◆ **DOCUMENT EXTRACT**:
UNITED STATES OF AMERICA, PLAINTIFF,
v.
MYRON M. ROBERTS, DEFENDANT.



The opinion of the court was delivered by: H. Bruce Guyton United States Magistrate Judge

JARVIS/SHIRLEY

MEMORANDUM AND ORDER

This matter came before the undersigned on December 29, 2006 for a hearing on the defendant's Motion To Revoke Order Of Detention Or To Reconsider [Doc. 60], filed on December 21, 2006. Assistant United States Attorney Steven H. Cook was present representing the government. Attorney Jonathan Moffatt was present representing the defendant Myron M. Roberts. The defendant, Myron M. Roberts was also present.

The defendant's Motion [Doc. 60] asks the Court to reconsider the Order of Detention [Doc. 63] entered by Magistrate Judge C. Clifford Shirley, Jr. following the detention hearing conducted by Judge Shirley on December 19, 2006. For grounds in support of the request to reopen the detention hearing, the defendant argued at the hearing, and in his motion, that the following information was either "not available" or was "incomplete" at the December 19, 2006 detention hearing: (1) the resolution of the defendant's state charges (specifically, that Roberts' state sentence was reduced in October, 2006 from five years of incarceration to one year of incarceration and four years of probation); (2) Roberts was on Federal Supervised Release following his state charges; and (3) Roberts "has been rehabilitated" since his state arrest in December 2005 on two drug felony charges (to which he entered a guilty plea in April 2006). In support of this third argument, defendant proffered letters from a pastor (dated December 21, 2006), the defendant's mother (dated December 27, 2006), a state correctional counselor (dated August 9, 2006), a graphic arts instructor (dated September 27, 2006), an employer (dated June 26, 2006), and the grandparents of the defendant's children (dated June 28, 2006).

◆ **TO DO**:
- A) For the court memorandum above, state whether each statement agrees with it, answering yes or no and quoting the words that decide it. (i) The hearing on the defendant's motion took place on December 29, 2006. (ii) Roberts' state sentence was reduced in October 2006 to two years of incarceration. (iii) The letter from the defendant's mother is dated December 21, 2006.
- B) Answer these questions from the court memorandum above, one per line:
(i) Who represented the government at the hearing?
(ii) Which magistrate judge entered the Order of Detention?
(iii) In what month and year did Roberts enter a guilty plea to the state drug felony charges?

◆ **DATASET CONTENT**:
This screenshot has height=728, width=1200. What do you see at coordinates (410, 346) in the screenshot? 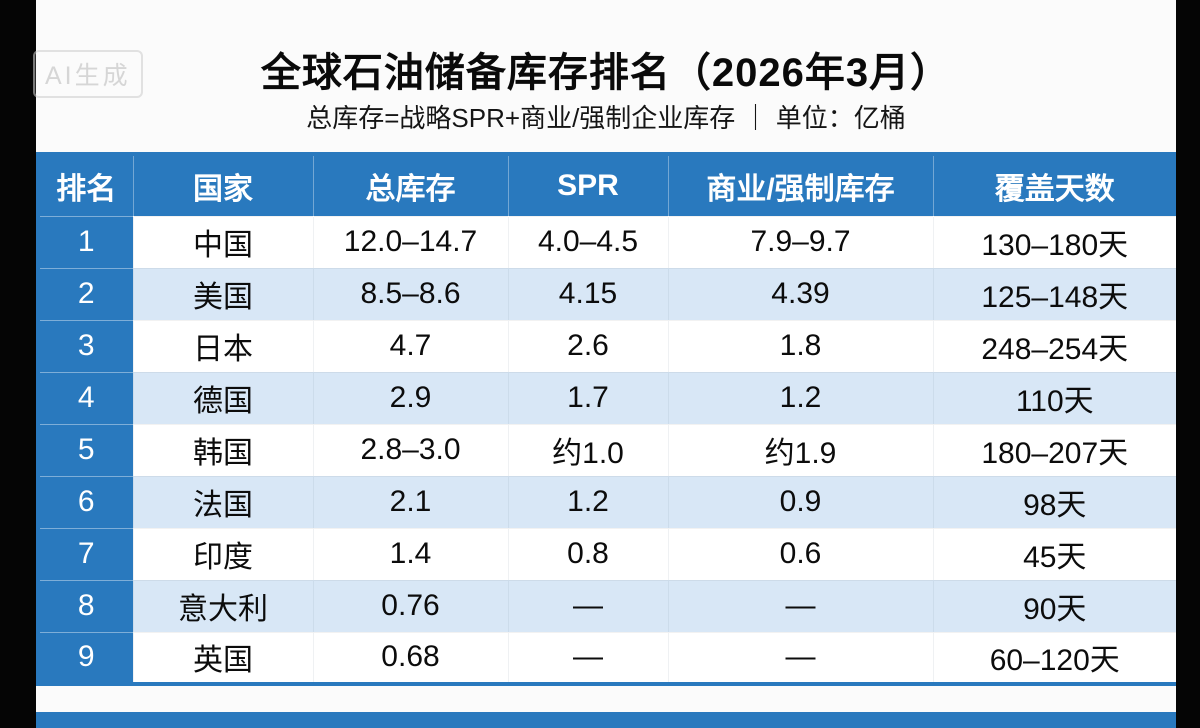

◆ **ANSWERS FOR THIS EXERCISE**:
- A)
(i) Yes: "This matter came before the undersigned on December 29, 2006"
(ii) No: "reduced in October, 2006 from five years of incarceration to one year of incarceration and four years of probation"
(iii) No: "the defendant's mother (dated December 27, 2006)"

- B)
(i) Assistant United States Attorney Steven H. Cook
(ii) Magistrate Judge C. Clifford Shirley, Jr.
(iii) April 2006